Metal mount! I'll be interested to see the reviews on this one.


----------



## Act444 (Jun 19, 2014)

This will be something to look into for my M. As long as the lens isn't too big, heavy or cumbersome, and has decent quality at least at the wide end of the range, it should be a good option...

And it's available stateside as well. Even better.


----------



## LookingThroughMyLens81 (Jun 19, 2014)

This is definitely a game-changer for the M system. Too bad Canon has nothing good on the camera side of the equation to offer us.


----------



## SpartanII (Jun 19, 2014)

Hopefully Sigma will now produce lenses for the M. I thought it was interesting with the timing of this release in that Canon released its telephoto zoom just 48 hours prior approx.

If the quality of the lens at least on par with the quality of the EF-M 18-55mm, I think many will be on board with Tamron's super zoom offering.


----------



## Jamesy (Jun 20, 2014)

SpartanII said:


> Hopefully Sigma will now produce lenses for the M. I thought it was interesting with the timing of this release in that Canon released its telephoto zoom just 48 hours prior approx.
> 
> If the quality of the lens at least on par with the quality of the EF-M 18-55mm, I think many will be on board with Tamron's super zoom offering.


Agreed.

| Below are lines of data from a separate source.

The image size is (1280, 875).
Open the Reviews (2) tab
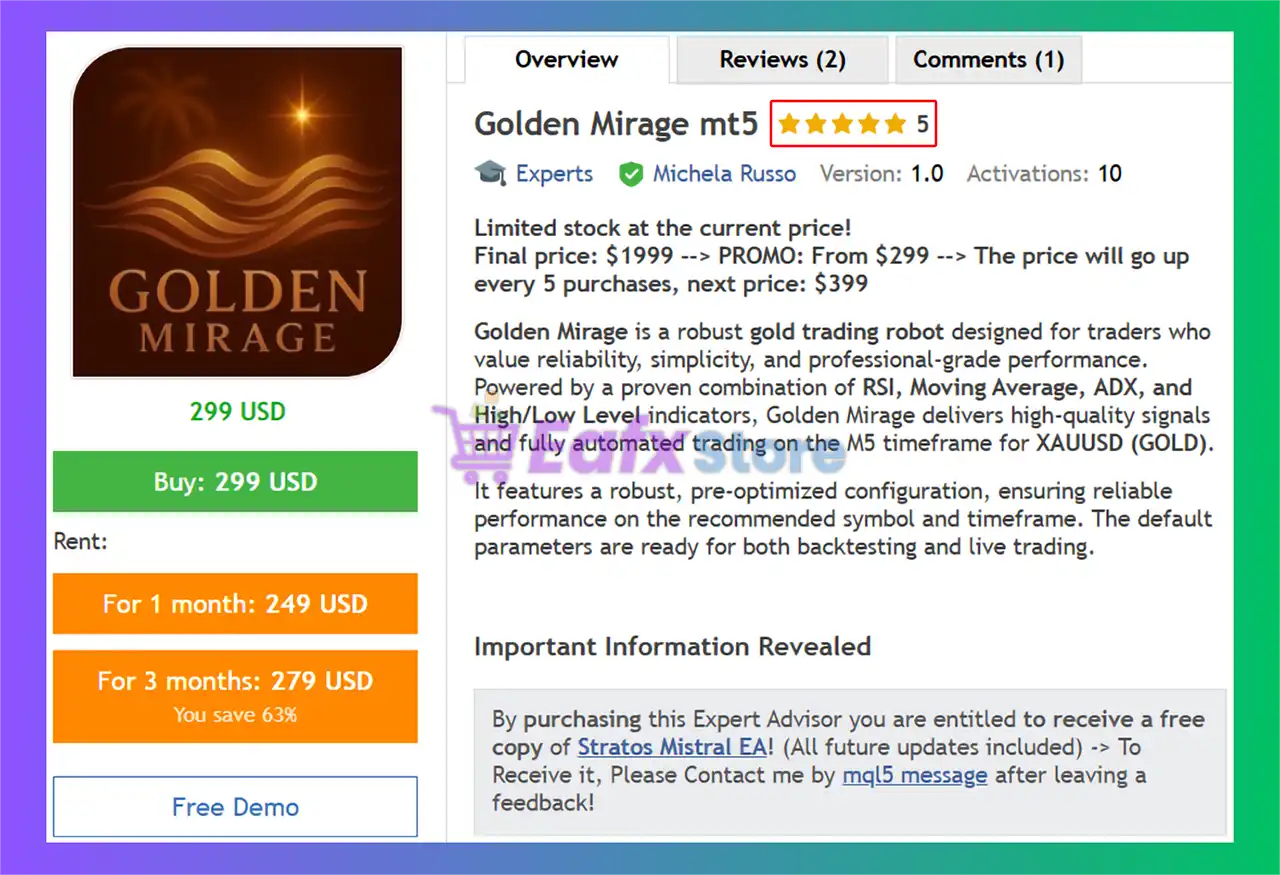pos(782,60)
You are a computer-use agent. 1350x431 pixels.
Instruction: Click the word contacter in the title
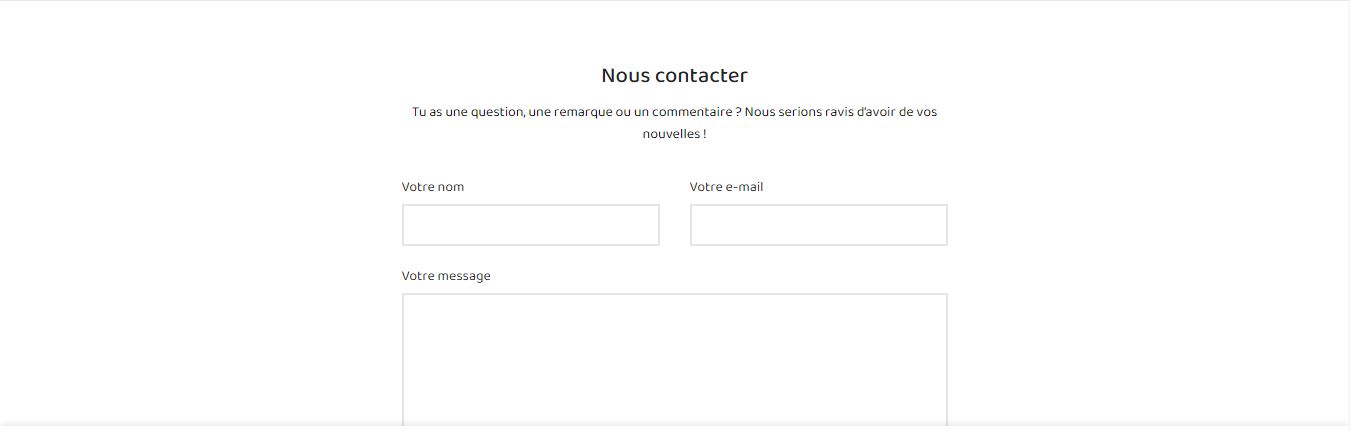[x=702, y=75]
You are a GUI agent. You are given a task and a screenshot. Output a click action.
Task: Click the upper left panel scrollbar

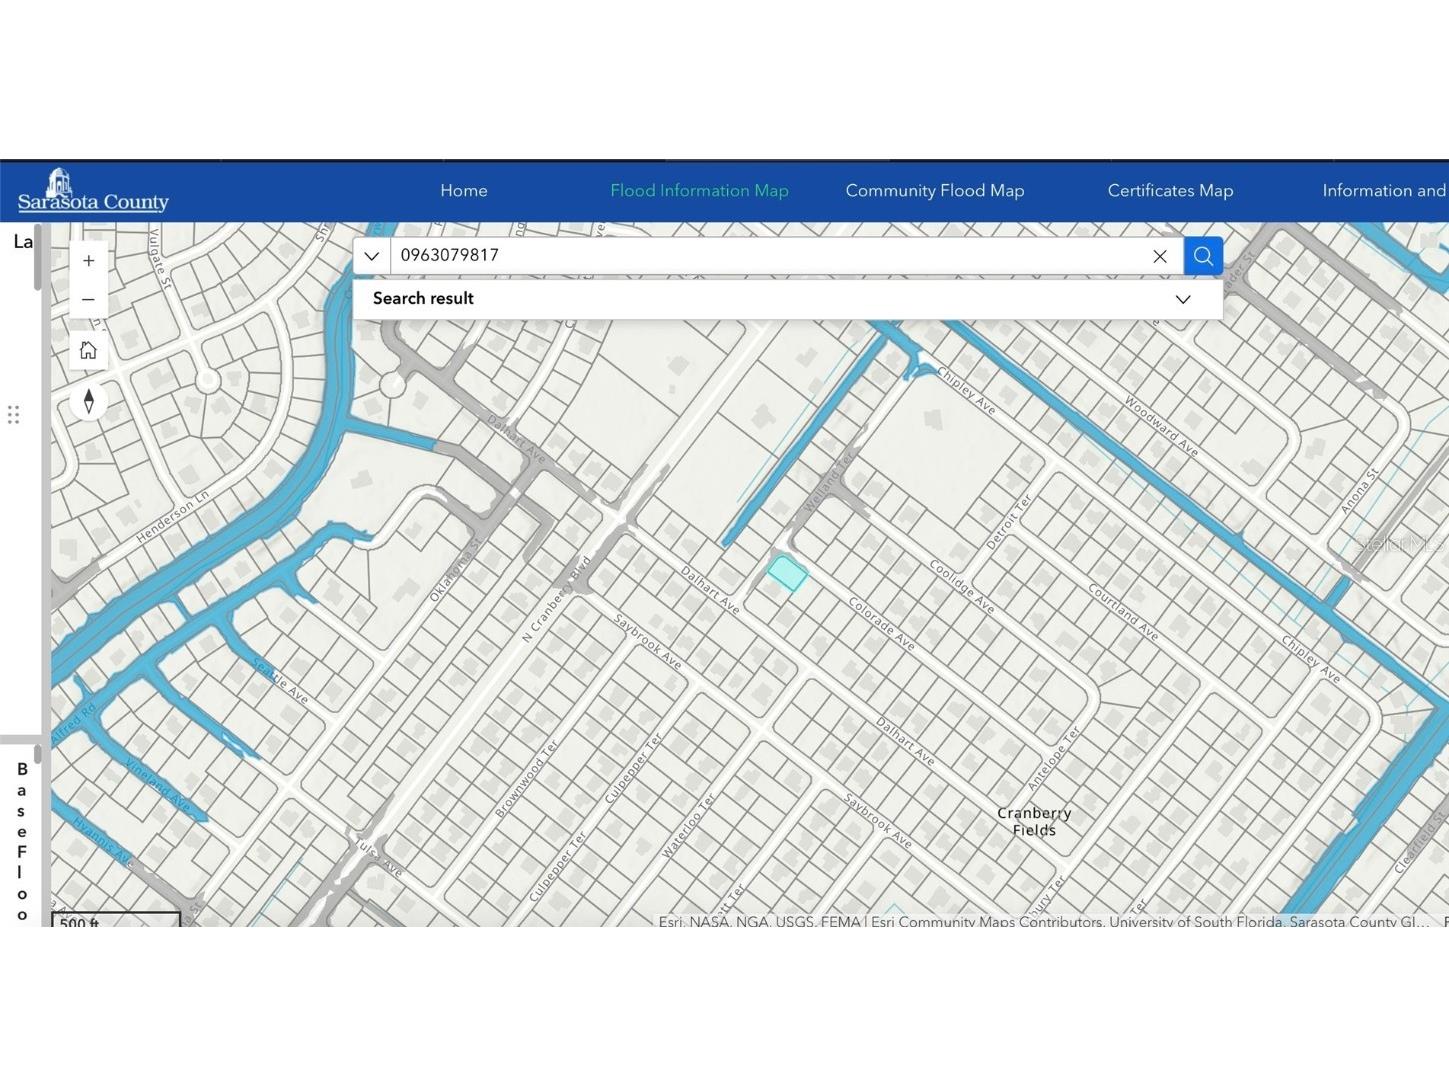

I think the M form factor is the perfect market for an all-in-wonder type of walk-around vacation lens and no different at the long end at F6.3 than the newly announced 55-200 EF-M. I just got my 22/f2 yesterday and am quite impressed with the IQ and size and the M is now almost a constant companion whereas my 5D3 was/is far more of a conscious decision to bring along.

I look forward to the reviews on this lens.


----------



## Nomad (Jun 20, 2014)

At 460 grams (1.01 lbs), it is 200 grams (0.44 lbs) heavier than the EF-M 55-200, but you get the 18-200mm range.

Will be interesting to see how the reviews stack up between the two.

p.s. I wonder if we'll see anything from Tamron at the other end of the range soon.


----------



## Jamesy (Jun 20, 2014)

Nomad said:


> At 460 grams (1.01 lbs), it is 200 grams (0.44 lbs) heavier than the EF-M 55-200, but you get the 18-200mm range.
> 
> Will be interesting to see how the reviews stack up between the two.
> 
> p.s. I wonder if we'll see anything from Tamron at the other end of the range soon.



For me, the convenience of one lens outweighs (forgive the pun) other aspects such as weight but it cannot be ignored. The allure of this smaller form factor is size and weight, although the Tamron comes in at 459g whereas the EF-S Canon is 595g.

I just noticed that B+H have the new Tamron listed at $499 on pre-order whereas the similar lens for Sony E-Mount is $739. The weight is the same at 459g and so is the filter size at 62mm. Anyone know why the Sony version is so much more? Marketshare in the segment perhaps?


----------



## wickidwombat (Jun 21, 2014)

SpartanII said:


> Hopefully Sigma will now produce lenses for the M. I thought it was interesting with the timing of this release in that Canon released its telephoto zoom just 48 hours prior approx.
> 
> If the quality of the lens at least on par with the quality of the EF-M 18-55mm, I think many will be on board with Tamron's super zoom offering.



id be interested to see what a sigma 18-35 f1.8 in native EF-M mount would be like
the size difference between the rokinon EF-S 8mm and the EF-M 8mm is massive just as an example


----------



## SpartanII (Jun 23, 2014)

wickidwombat said:


> SpartanII said:
> 
> 
> > Hopefully Sigma will now produce lenses for the M. I thought it was interesting with the timing of this release in that Canon released its telephoto zoom just 48 hours prior approx.
> ...



That would be awesome. I do wonder though if this would make the M a not so portable camera with a 1.8 maximum aperture lens. On second thought, if the EF-M 22mm f/2.0 exists, it shouldn't be that difficult to produce a smaller, lighter 18-35mm f/1.8 sacrificing portability.


----------